> [DATA PROVIDED]
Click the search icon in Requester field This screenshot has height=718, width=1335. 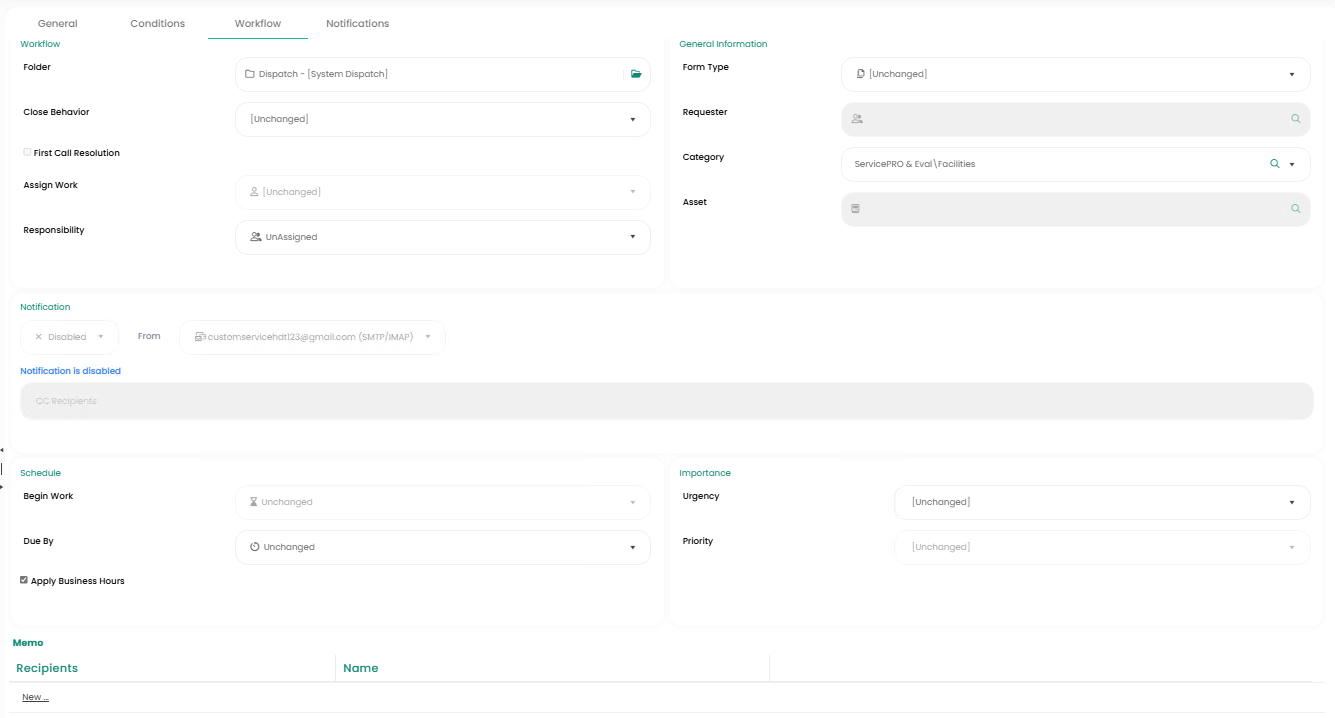pyautogui.click(x=1295, y=119)
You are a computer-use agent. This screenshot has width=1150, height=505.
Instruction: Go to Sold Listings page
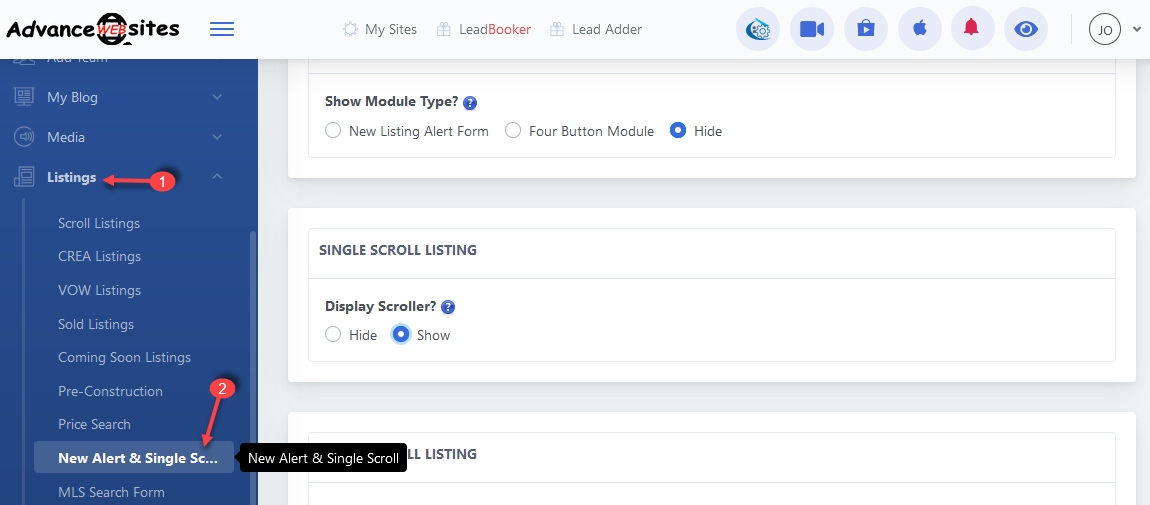pos(96,324)
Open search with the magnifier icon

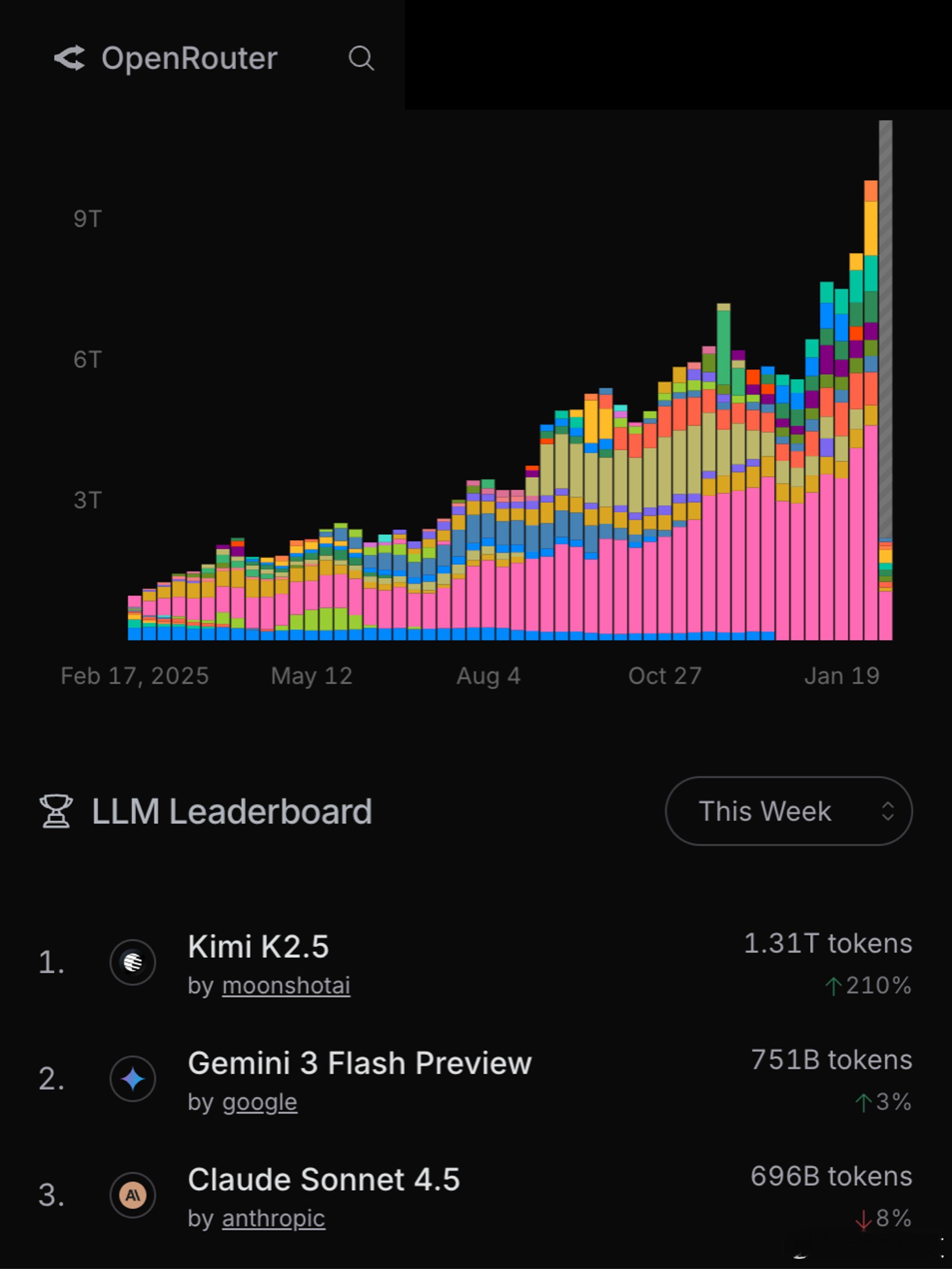click(361, 58)
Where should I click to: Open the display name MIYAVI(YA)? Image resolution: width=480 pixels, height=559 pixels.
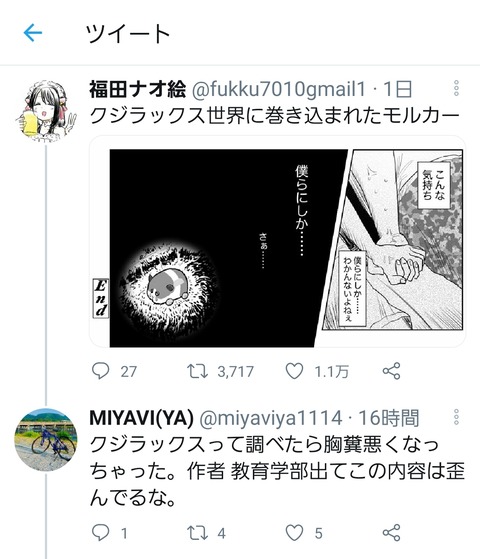141,418
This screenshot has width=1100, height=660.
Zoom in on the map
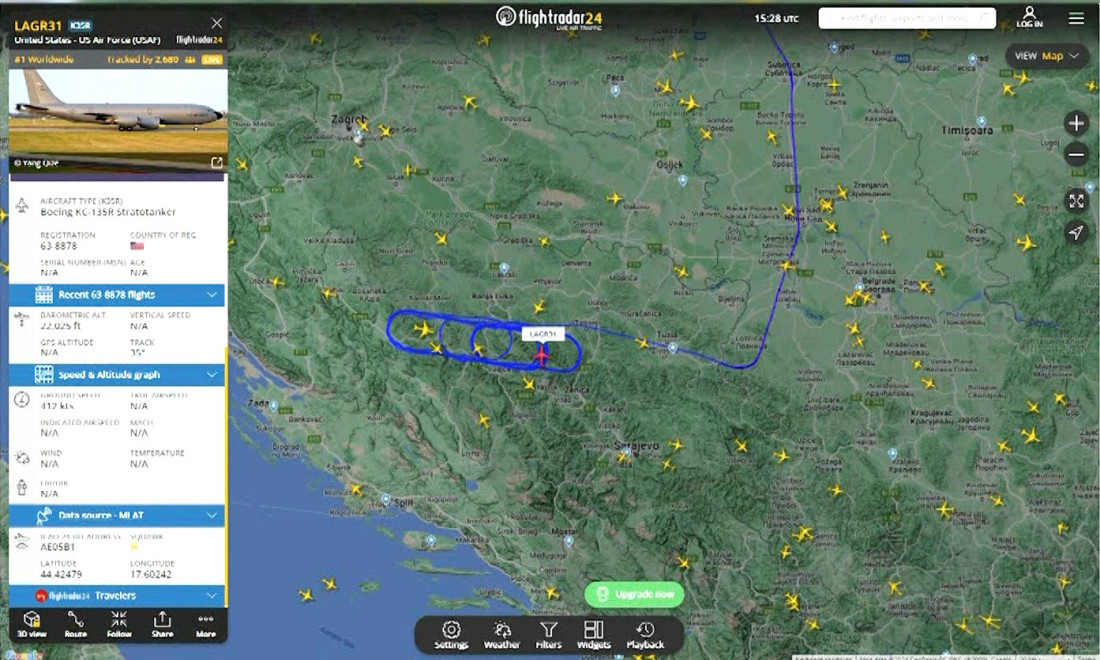1076,124
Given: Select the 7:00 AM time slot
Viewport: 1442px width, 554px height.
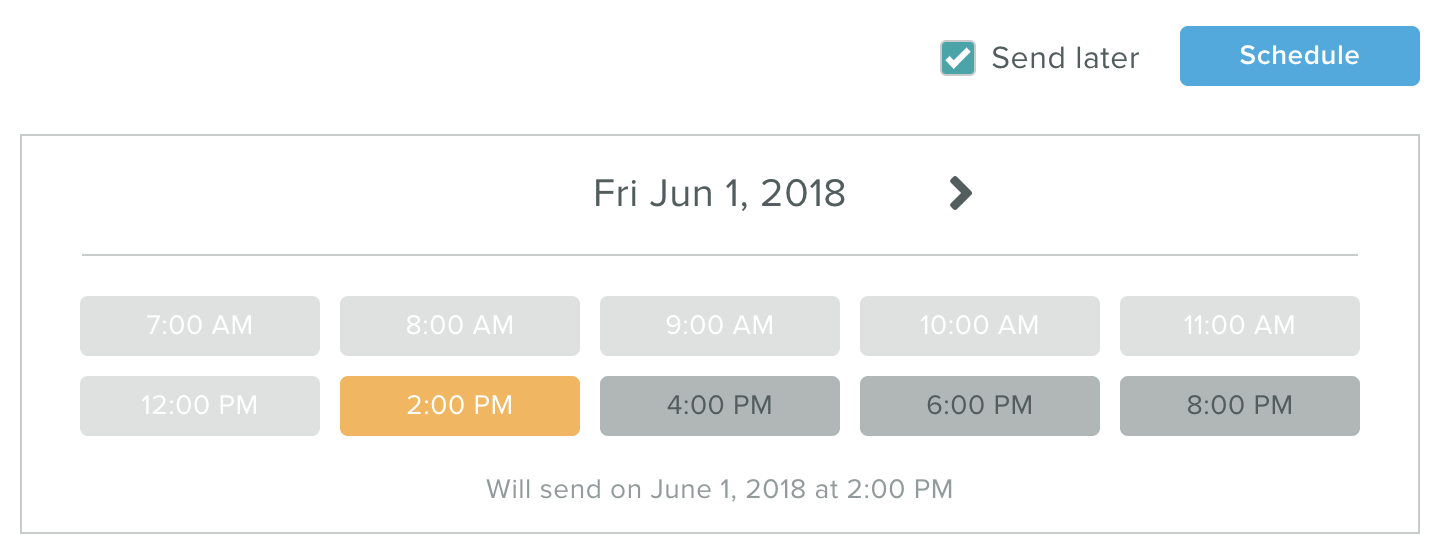Looking at the screenshot, I should click(200, 326).
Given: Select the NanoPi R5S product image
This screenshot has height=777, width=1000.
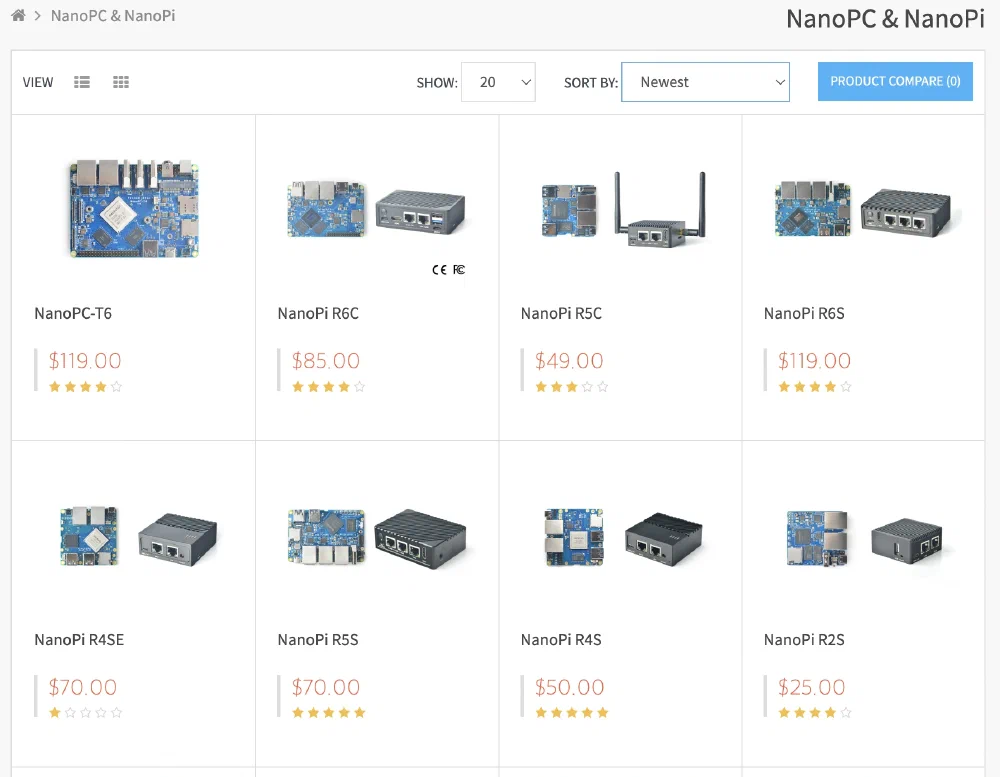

> [TASK STATEMENT] Your answer should consist solely of the lines from the one holding "Given: Select the NanoPi R5S product image" through the end of the listing, reproduced exactly and without pictures.

> [OUTPUT BELOW]
Given: Select the NanoPi R5S product image
This screenshot has height=777, width=1000.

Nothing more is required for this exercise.